Have you ever been honked at by a fellow driver and thought, “Wow. Here? Why are you honking here? Are you crazy?”
A week and a half ago, I was in the parking lot of a funeral home, about to go into a wake. The parking lot, filled to capacity, came to an abrupt end behind the building, but I couldn’t see that until I was already halfway down the building’s back alley. There was a car ahead of me, waiting to pull into a spot being vacated by another car backing out on the right. There was just enough room about 30 feet farther up for one car to turn around at a time. It was a situation that required some patience.
I was ready to back up to the broader section of the lot, when another driver came up behind me and honked. I didn’t move, so he pulled to my right, inched between me and the parked cars, pulled ahead of the car in front of me, narrowly missed hitting the car reversing (whose driver slammed on the brakes), and did an aggressive 3-point U-turn in that narrow space to exit the alley. Now really, I thought, was getting into a wake that much of an emergency that it called for such outrageous driving?

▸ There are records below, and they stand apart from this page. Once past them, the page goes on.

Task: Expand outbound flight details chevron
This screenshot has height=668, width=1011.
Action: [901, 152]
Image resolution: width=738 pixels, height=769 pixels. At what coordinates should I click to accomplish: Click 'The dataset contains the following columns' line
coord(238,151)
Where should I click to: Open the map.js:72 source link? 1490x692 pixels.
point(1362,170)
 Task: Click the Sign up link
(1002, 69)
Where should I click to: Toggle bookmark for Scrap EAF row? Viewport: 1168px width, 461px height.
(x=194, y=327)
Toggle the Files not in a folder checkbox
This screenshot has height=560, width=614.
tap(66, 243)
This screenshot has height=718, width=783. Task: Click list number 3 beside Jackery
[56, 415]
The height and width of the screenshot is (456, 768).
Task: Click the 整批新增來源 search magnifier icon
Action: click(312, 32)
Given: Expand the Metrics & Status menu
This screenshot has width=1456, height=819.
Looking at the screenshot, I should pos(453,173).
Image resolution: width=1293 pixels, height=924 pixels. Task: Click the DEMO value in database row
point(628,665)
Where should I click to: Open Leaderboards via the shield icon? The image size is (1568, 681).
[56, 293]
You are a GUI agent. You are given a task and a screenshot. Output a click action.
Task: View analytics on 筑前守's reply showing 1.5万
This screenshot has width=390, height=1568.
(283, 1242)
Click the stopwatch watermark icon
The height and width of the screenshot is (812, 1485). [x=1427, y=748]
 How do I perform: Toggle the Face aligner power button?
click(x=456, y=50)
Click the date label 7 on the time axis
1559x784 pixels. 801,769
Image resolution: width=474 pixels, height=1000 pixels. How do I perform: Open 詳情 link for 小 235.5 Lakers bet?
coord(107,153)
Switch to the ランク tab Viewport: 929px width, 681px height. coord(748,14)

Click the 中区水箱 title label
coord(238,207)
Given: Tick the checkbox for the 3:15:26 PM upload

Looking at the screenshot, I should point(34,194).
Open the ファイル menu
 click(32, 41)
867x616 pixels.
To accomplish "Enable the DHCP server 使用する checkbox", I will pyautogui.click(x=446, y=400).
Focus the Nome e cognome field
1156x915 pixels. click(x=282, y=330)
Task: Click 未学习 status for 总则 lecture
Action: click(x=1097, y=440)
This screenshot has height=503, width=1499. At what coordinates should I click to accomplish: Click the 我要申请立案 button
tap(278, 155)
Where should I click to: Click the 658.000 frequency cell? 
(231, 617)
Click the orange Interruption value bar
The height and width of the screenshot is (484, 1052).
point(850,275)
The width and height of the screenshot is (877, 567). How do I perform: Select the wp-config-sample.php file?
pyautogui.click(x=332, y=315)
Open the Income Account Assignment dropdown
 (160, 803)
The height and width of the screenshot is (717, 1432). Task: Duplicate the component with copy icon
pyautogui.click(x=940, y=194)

Over the last 10 days, I thought several times about what might have possessed this honking driver to act in this way. And as I thought about it, a small, little voice inside began to sing the refrain from a song of my childhood by Agapeland Music:
Have patience. Have patience.
Don’t be in such a hurry.
When you get impatient
You only start to worry.
Remember! Remember!
That God is patient, too,
And think of all the times when others
Had to wait for you.
As you can see, the lyrics are straightforward. They speak right to the heart of Matthew 7:3 -“Why do you look at the speck that is in your brother’s eye, but do not notice the log that is in your own eye?”
Only after I found it on YouTube (see link below), did I notice that the song, which is sung by a snail named Herbert, is about being patient in traffic. Now, isn’t that funny? And who do you think might get antsy when the cars pile up at a traffic light, and she’s ready to shove forward with her own schedule?
I might have thought I was being patient because I wasn’t judging the drivers ahead of me in the parking jam that day, but I did get angry and judgmental about the man who drove up behind me. I wasn’t very patient with his impatience. Hmm. I wonder how many times I’ve had to be forgiven for this particular transgression?